As March begins, Common Defense joins the nation in celebrating Women’s History Month by highlighting and honoring the experience and contribution of women serving or who have served in the Armed Forces.
Even before women were officially allowed to enlist in the U.S. military, women played integral roles in the nation’s Armed Forces. Since the advent of the Women’s Army Corps in 1943, women’s roles, specialties, and skills within the military have greatly expanded and changed the course of our history, but their stories are often left unheard. This Women’s History Month, Common Defense hopes to do just that—uplift the stories and honor the service given by almost 2 million women veterans and over 200,00 active military members.
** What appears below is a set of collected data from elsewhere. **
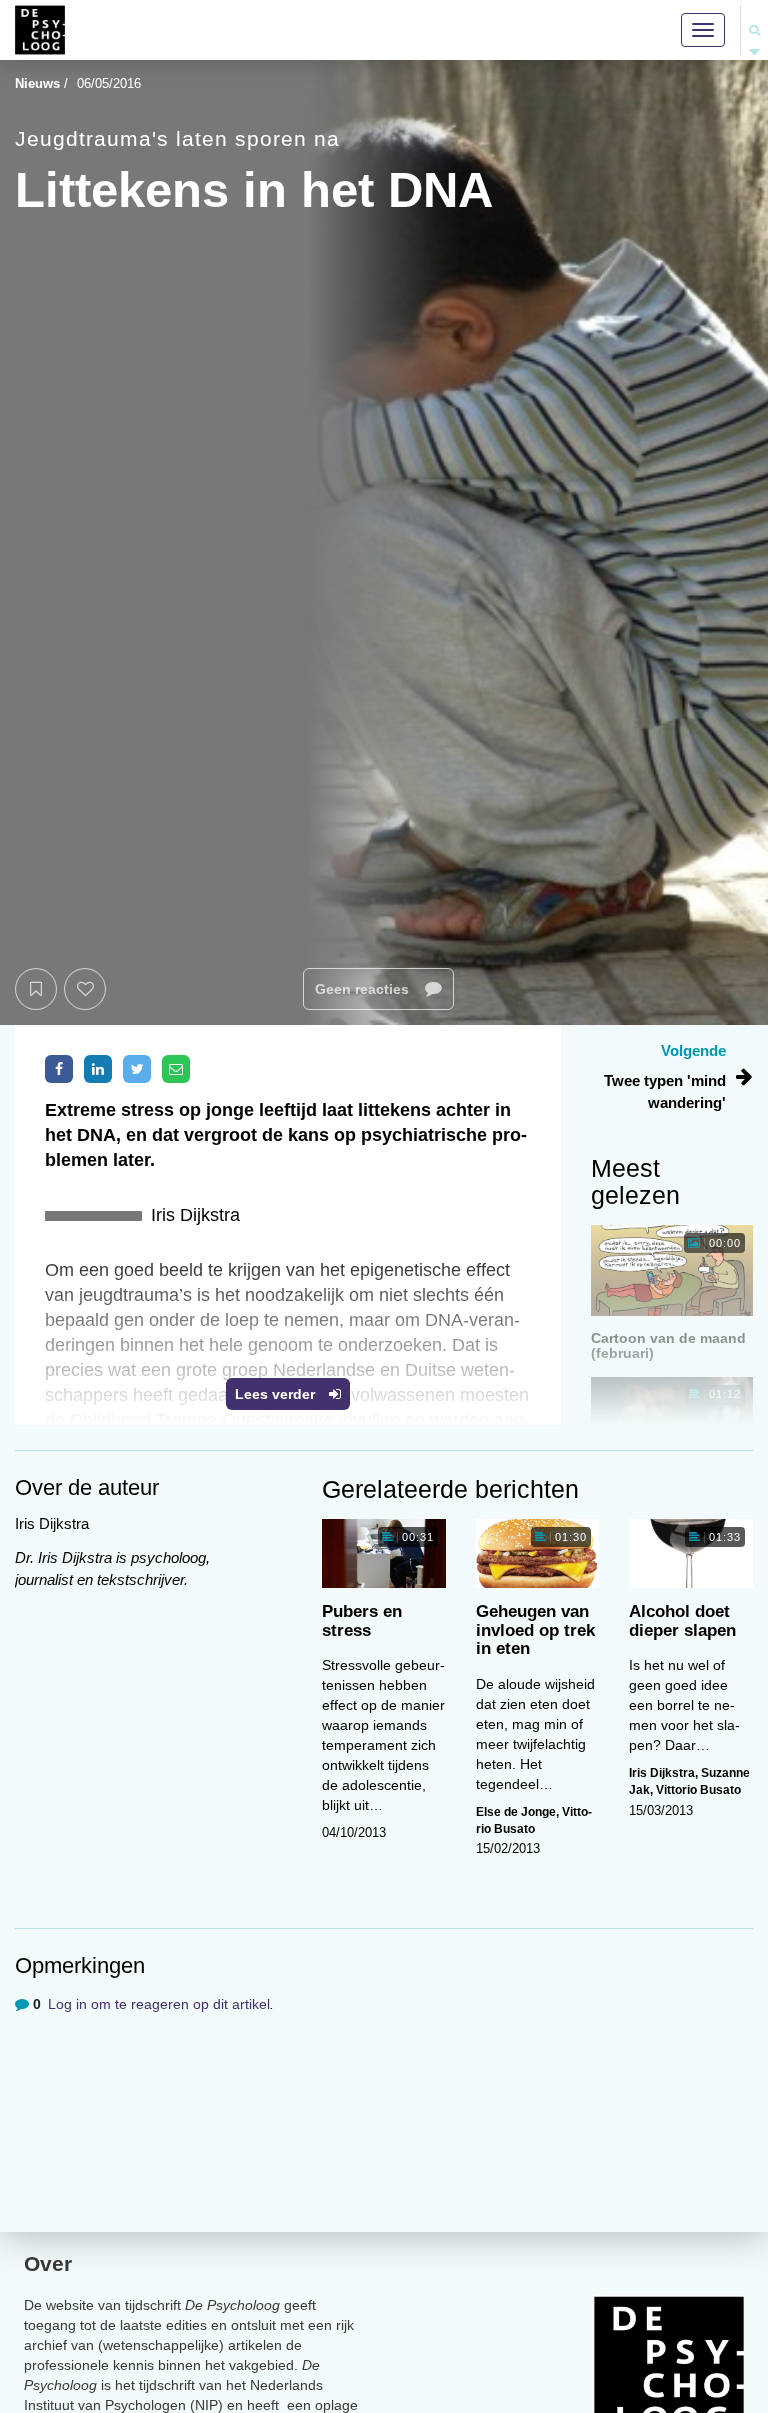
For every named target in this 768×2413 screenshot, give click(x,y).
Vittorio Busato (698, 1790)
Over (48, 2263)
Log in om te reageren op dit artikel (159, 2004)
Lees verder (277, 1394)
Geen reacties (364, 989)
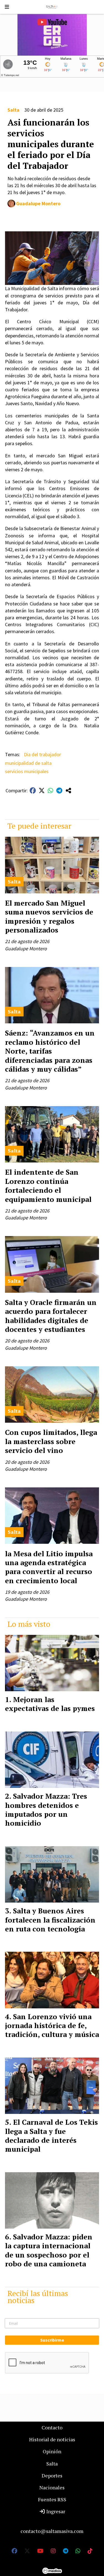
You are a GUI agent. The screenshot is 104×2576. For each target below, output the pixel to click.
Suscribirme (52, 2340)
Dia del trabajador (42, 754)
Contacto (52, 2427)
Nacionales (52, 2487)
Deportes (52, 2475)
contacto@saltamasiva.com (52, 2531)
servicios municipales (27, 771)
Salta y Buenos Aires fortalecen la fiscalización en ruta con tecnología (50, 1919)
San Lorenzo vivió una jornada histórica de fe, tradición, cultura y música (52, 2025)
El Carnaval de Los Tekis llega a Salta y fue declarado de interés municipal (51, 2135)
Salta (13, 110)
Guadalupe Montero (38, 203)
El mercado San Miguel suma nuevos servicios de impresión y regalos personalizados (49, 916)
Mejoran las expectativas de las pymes (50, 1704)
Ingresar (55, 2511)
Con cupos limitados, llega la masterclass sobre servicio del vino (51, 1441)
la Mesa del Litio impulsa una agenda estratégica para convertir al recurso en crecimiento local (49, 1567)
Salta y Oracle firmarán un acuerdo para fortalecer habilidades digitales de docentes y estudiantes (51, 1315)
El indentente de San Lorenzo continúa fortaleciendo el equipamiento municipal (48, 1185)
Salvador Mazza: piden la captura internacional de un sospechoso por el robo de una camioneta (48, 2250)
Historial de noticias (52, 2439)
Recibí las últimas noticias (37, 2297)
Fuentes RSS (52, 2499)
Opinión (52, 2451)
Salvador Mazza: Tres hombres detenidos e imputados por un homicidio (46, 1809)
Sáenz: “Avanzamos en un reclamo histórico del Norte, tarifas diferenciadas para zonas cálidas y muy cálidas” (50, 1051)
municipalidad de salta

As we recognize the experiences and contributions of women veterans, it is imperative we also recognize the various barriers that women-—particularly women of color—continue to face in the military today. Women suffer from high rates of sexual assault and harassment, gender discrimination, and fewer promotional opportunities. Female Veterans also receive less support in their transition back to civilian life, leading to higher rates of homelessness than their male counterparts. The compound of sexual assault and combat increases women’s risk of developing Post-Traumatic Stress Disorder, making life after service even more difficult, and for women of color, these struggles are additionally compounded by racism. While Defense Secretary Lloyd Austin’s reckoning with the military’s pervasive white supremacy and sexual assault issues is a first step, we recognize our military still faces significant challenges in making the Armed Forces an equitable and safe space for all women.